Chiney's phone keeps buzzing while she answers questions from reporters in the locker room. As Chiney and her older sister, fellow Sparks star Nneka Ogwumike, sign autographs for fans following the postgame media session, Allison hovers nearby, talking through more moves as they pop up on Twitter.

After a quick shower and outfit change, Chiney hustles out of Staples Center, fetches her “go bag” from the trunk of her car and continues across Chick Hearn Court, her agent and agent’s assistant, Josh Rosen, in tow. With each step, Chiney cycles through the pros and cons of each signing and trade, both in her head and with her team. She’s in a hurry, but not so much that she can’t stop to sign a couple more autographs for fans who come up to her at LA Live.

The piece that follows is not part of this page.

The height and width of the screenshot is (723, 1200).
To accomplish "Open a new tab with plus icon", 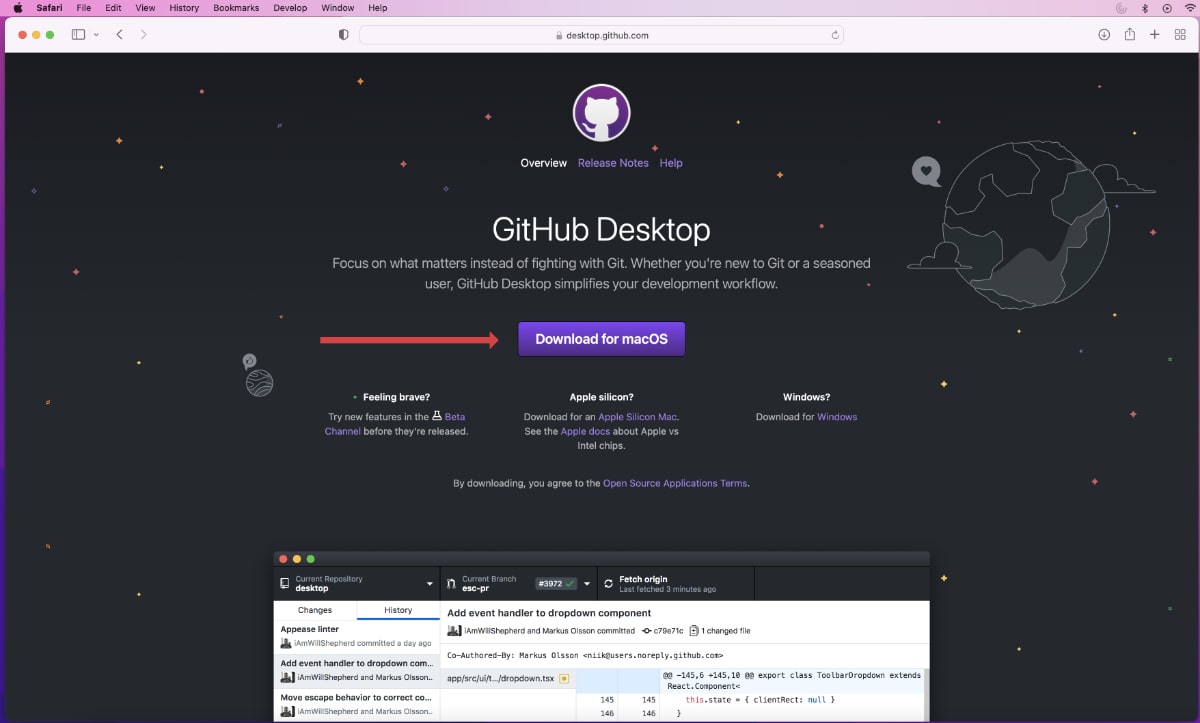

“At the end of the day, that is what matters most,” she tells CloseUp360 now.

A few more strides, and Chiney is right where she needs to be: at ESPN’s LA studios, preparing for a guest spot on The Jump’s free agency special. She has just 20 minutes to change again, hop into hair and makeup and be camera-ready—which, of course, includes staying on top of the transactions of the day.

It’s a frenzy, for sure, but it's nothing new for Chiney. By now, she’s well practiced at juggling her two jobs, as a professional athlete and sports commentator, even when doing both of them on the same day, in rapid succession.

As she settles into her seat between ESPN reporter Ramona Shelburne and former NBA veteran Matt Barnes, Chiney rattles off opinions about Brooklyn’s free-agent coup and the New York Knicks’ shortfall with ease. If not for host Rachel Nichols shouting out her cross-career doubleheader, Chiney might have gotten through her duties without so much as a hint of having hooped.

“Everything went well and I had a blast,” she says. “It was definitely a very memorable day and one that I’ll cherish throughout the entirety of my career.”

Given her proficiency both on the court and on camera, Chiney figures to have many more such days as she continues to advance in each of her careers. And after handling another hectic schedule with aplomb during NBA All-Star Weekend in Chicago—where she appeared on air for ESPN, and at various events and brand activations around town—Chiney has shown that she's more than capable of shouldering the workload that her path demands.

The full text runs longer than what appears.